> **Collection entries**
-*-*-

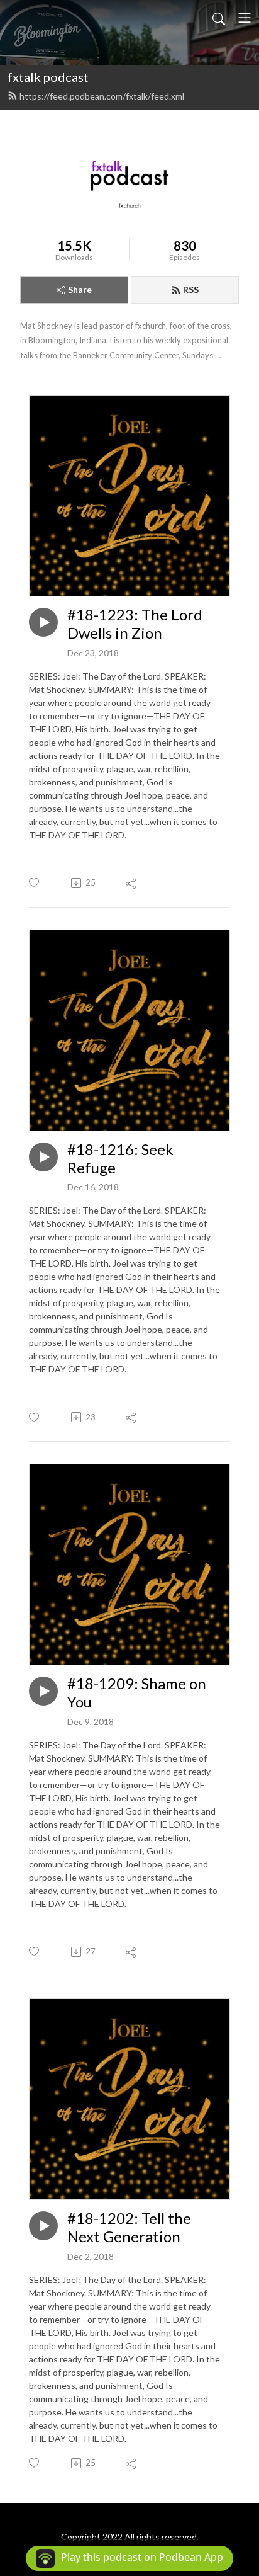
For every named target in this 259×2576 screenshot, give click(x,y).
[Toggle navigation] (244, 18)
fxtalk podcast (48, 76)
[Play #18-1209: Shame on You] (43, 1691)
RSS (191, 289)
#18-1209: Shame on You (136, 1693)
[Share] (131, 883)
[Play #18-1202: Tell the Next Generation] (43, 2225)
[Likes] (35, 882)
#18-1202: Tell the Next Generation (129, 2227)
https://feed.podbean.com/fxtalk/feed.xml (101, 96)
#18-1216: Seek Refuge (120, 1159)
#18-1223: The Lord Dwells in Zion (134, 624)
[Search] (218, 17)
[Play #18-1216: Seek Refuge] (43, 1157)
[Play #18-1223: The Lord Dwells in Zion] (43, 622)
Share (80, 289)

-*-*-

> **Action item**
The lines to return are those in the entries above that hold "Shame".

> **Solved problem**
[Play #18-1209: Shame on You] (43, 1691)
#18-1209: Shame on You (136, 1693)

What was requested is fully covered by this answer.